What you return should be the lines of the data containing "computer", each in full.
(Data shown Opens)
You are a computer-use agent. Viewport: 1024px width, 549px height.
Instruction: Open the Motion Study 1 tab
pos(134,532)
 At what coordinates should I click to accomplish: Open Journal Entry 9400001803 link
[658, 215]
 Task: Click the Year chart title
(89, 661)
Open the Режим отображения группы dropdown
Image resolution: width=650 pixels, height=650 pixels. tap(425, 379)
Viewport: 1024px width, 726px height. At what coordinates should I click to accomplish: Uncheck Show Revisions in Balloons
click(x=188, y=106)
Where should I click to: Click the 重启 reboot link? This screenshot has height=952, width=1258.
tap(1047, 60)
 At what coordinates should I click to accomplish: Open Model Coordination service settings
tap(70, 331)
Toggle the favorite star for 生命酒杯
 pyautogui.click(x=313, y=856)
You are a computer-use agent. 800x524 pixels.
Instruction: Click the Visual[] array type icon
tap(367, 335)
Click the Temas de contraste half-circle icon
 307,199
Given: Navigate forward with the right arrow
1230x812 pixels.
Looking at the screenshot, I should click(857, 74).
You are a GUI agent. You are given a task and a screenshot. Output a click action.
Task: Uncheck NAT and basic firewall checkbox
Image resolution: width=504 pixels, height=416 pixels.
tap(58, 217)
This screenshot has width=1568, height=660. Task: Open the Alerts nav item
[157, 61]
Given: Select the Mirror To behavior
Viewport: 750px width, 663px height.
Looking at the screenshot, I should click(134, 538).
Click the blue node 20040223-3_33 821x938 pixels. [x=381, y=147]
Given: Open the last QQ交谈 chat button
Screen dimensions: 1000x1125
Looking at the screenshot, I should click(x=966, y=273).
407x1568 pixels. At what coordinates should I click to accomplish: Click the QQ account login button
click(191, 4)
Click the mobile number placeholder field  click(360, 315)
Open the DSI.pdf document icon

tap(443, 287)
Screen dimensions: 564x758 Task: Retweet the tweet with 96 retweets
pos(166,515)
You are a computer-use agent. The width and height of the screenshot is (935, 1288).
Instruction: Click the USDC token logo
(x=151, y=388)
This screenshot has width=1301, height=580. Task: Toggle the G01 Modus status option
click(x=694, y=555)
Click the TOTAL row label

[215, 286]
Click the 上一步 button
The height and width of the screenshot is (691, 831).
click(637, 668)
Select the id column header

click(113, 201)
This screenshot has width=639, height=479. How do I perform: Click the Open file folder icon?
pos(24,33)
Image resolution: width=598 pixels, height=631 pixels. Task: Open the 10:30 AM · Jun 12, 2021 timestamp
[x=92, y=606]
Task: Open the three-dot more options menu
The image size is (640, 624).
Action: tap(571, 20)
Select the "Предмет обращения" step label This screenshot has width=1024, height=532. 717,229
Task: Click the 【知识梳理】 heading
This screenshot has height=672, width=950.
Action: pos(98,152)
(Data shown Closes)
#### [Output]
You are a computer-use agent. Viewport: 1024px width, 549px height.
You are a computer-use agent. 800x524 pixels.
You are a computer-use agent. The width and height of the screenshot is (935, 1288).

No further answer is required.